The Macduff Fishery District landings totaled 1607 tonnes recorded at Macduff (942),
Whitehills (650) and Gardenstown (15). This figure has fallen by 25% since 1991, the
greatest loss being in demersal species, whilst shellfish has increased threefold. In contrast to the situation in Buckie, the Macduff shipyard has a busy order book for new fishing vessels.
Fraserburgh (population 13000) is estimated as having up to 50% of its workforce active in fishing or fishing related industries. In contrast to other Moray Firth ports, Fraserburgh is a major centre for pelagic fish landings, the 1995 figure being 11486 tonnes. This 'peaked' at 18910 tonnes in 1993. Whitefish landings reached their highest in 1995 at 19830 tonnes. Shellfish landings show an increase with the 6910 tonnes landed bringing the Fraserburgh total to 38227 tonnes, which had a value of over £31 million. The processing sector is well developed and there are a number of large factories within the town.
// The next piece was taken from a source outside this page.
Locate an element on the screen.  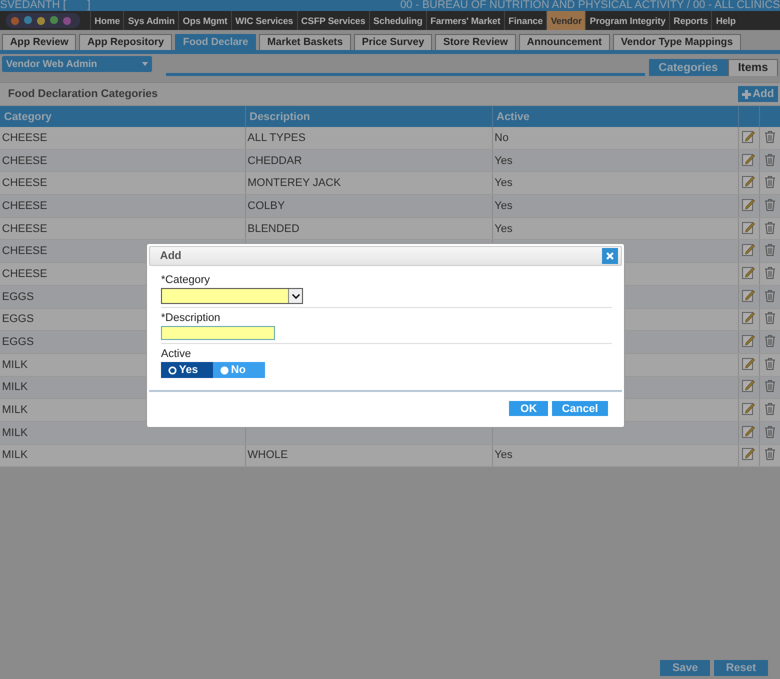
table-cell: BLENDED is located at coordinates (368, 228).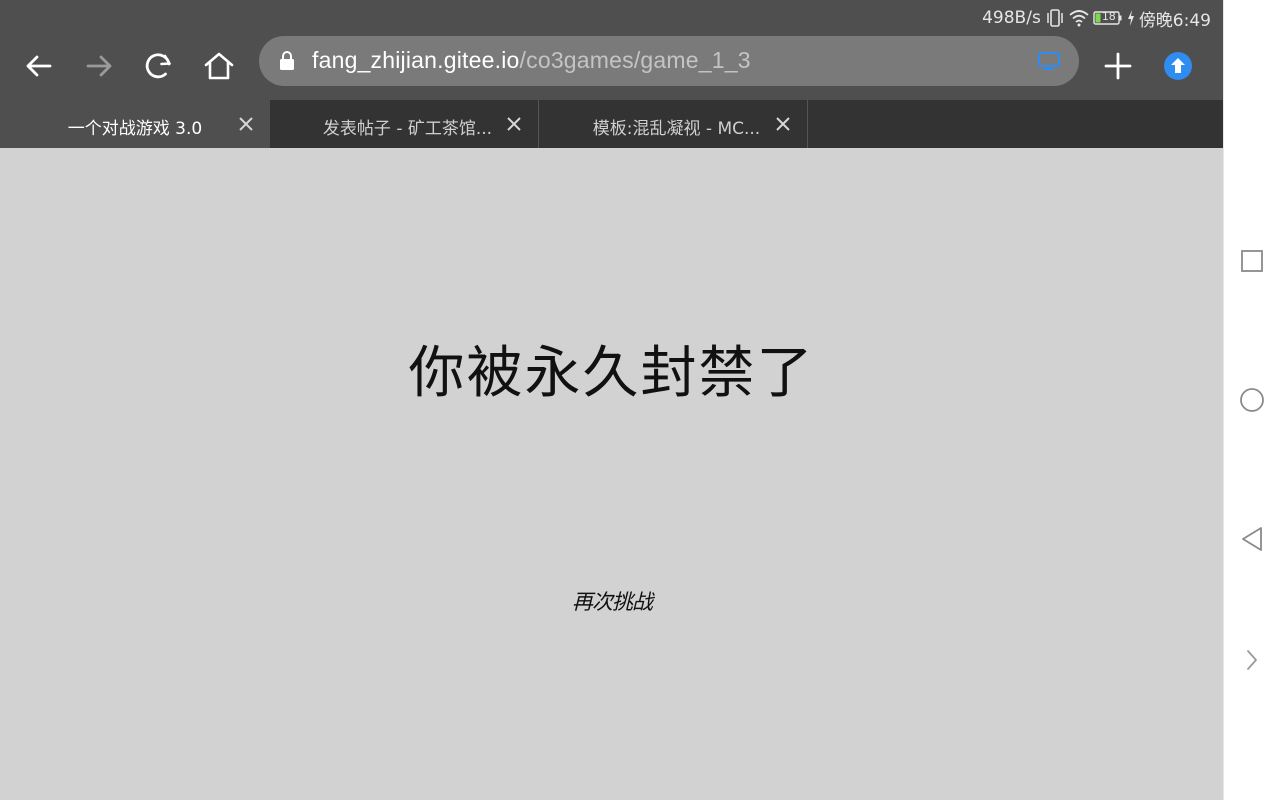  Describe the element at coordinates (416, 60) in the screenshot. I see `url-host: fang_zhijian.gitee.io` at that location.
Despite this reliance on fishing it must be acknowledged that the origin of the fish landings is primarily caught outwith the study area. The inshore fishing is not particularly fruitful and in consequence most of the larger boats do not operate on a day trip basis in the Moray Firth area. Instead they are going further afield for longer periods of time and will land at ports which are more convenient, and where there are more buyers/better prices. Despite this pattern there is still a strong loyalty to home ports in terms of supplies and services. Fishing tradition and employment continue although boats are not based at local harbours, with nearly all having their own van to transport them to where the boats are kept.
However, the infrastructure (harbours, processors, supplies/services etc.) is quite obviously in place to support investment in fish farming and aquaculture activities should the potential to expand this sector be identified. This could create new employment opportunities and diversify fishing effort, yet retain the traditional culture of fishing and the sea within local communities.